EXERCISE BRIEF:
Please answer these questions from the profile of Emma Ebowe:
(a) What did Ebowe work on after graduating high school?
(b) When did she start her PhD program?
(c) What does her dissertation research study?

DOCUMENT SECTION:
“I’ve always loved political theory,” says Emma Ebowe, a PhD candidate in government at the Harvard Kenneth C. Griffin Graduate School of Arts and Sciences, “and I’ve always found it beautiful and important to think through ethical questions about how we live together.” After graduating high school, Ebowe worked on welfare reform in the United Kingdom. Her job took her around the UK, connecting her with civil servants, consultants, and computer programmers. But amongst all the important work she saw, Ebowe noticed how few of her colleagues talked about values. “Meeting the many challenges of implementing policy reform was so hard, there seemed to be little space to talk about the vision of well-being and justice these reforms were trying to support.” These questions led Ebowe to the academic study of government, and she began her PhD with the broad goal of studying the idea of the welfare state and its impacts on families and communities in the US and UK.
Ebowe’s research interests quickly took on timely importance. Soon after starting her PhD program in the fall of 2019, Ebowe witnessed how the COVID-19 pandemic drastically disrupted social and community life. She saw how the pandemic revealed social inequities––especially for marginalized communities and families with children––and, in the 2020 protests following George Floyd’s murder, she welcomed the emergence of new public discourses about the role of government agencies. Social movements that called to “Defund the Police” sparked widespread conversations about the intended goals of public institutions. But Ebowe noticed that there was relatively less discussion about the values expressed by other kinds of welfare infrastructure.
“People were calling to ‘defund the police’ and ‘fund social work,’” she reflects, “but there were still ethical questions missing from the conversation, like: what kind of social work to support, what social work should aim to do, and what moral problems are associated with contemporary social work.” Ebowe herself grew up in the UK as the daughter of a single parent. Her childhood experiences with her own social worker were her first introduction to the welfare state. “I learned a lot about how the system functions,” she says. “It left me with the sense that state agents can pry and intrude into people’s lives in ways that are unfair, even as they also provide deeply important forms of material support.”
Today, these personal experiences inspire Ebowe’s dissertation research on the contemporary foster care system and her broader interest in studying how government institutions impact families and children. Her work challenges common assumptions by uncovering and critiquing ethical issues in government institutions designed to protect child welfare in the United States and United Kingdom. Through her critical study of the foster system, Ebowe also addresses larger questions about the role of the state in intimate family life, how to best support those in need, and how social service institutions could better work toward social justice.

DATA EXTRACT:
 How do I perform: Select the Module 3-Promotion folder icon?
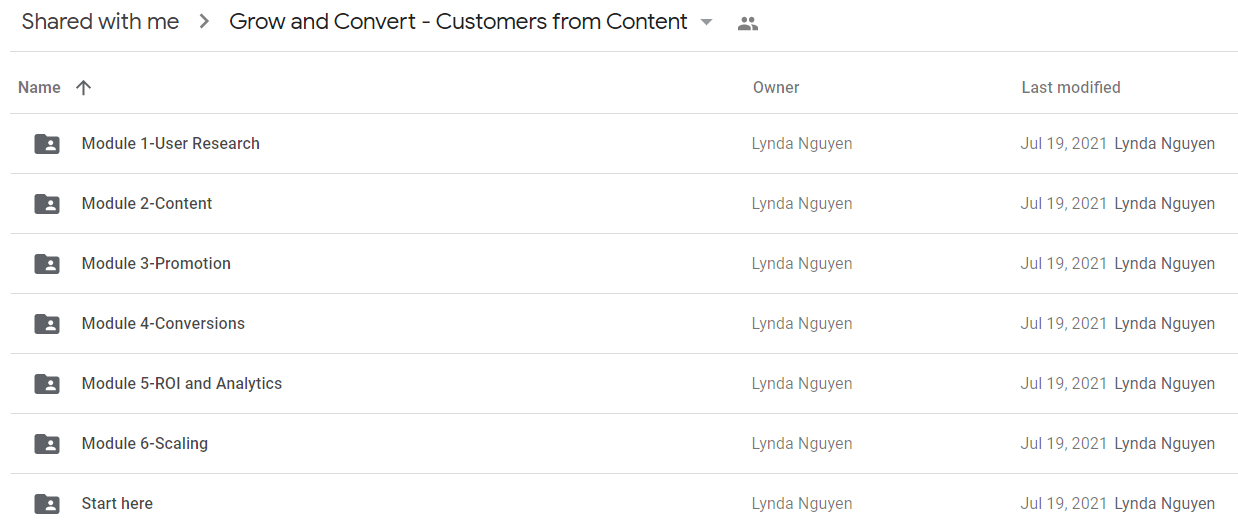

* * *

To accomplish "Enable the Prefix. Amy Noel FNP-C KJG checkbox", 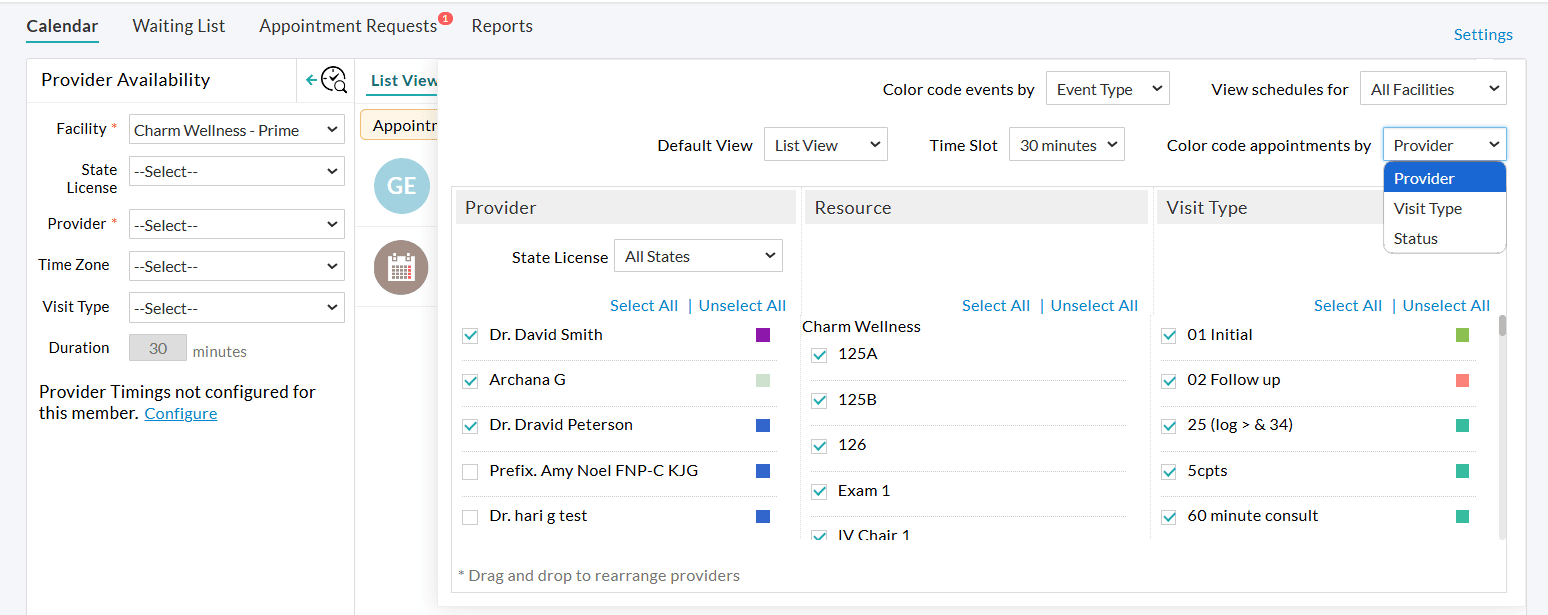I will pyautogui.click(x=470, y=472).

TASK RESULT:
(a) Welfare reform in the United Kingdom.
(b) In the fall of 2019.
(c) The contemporary foster care system.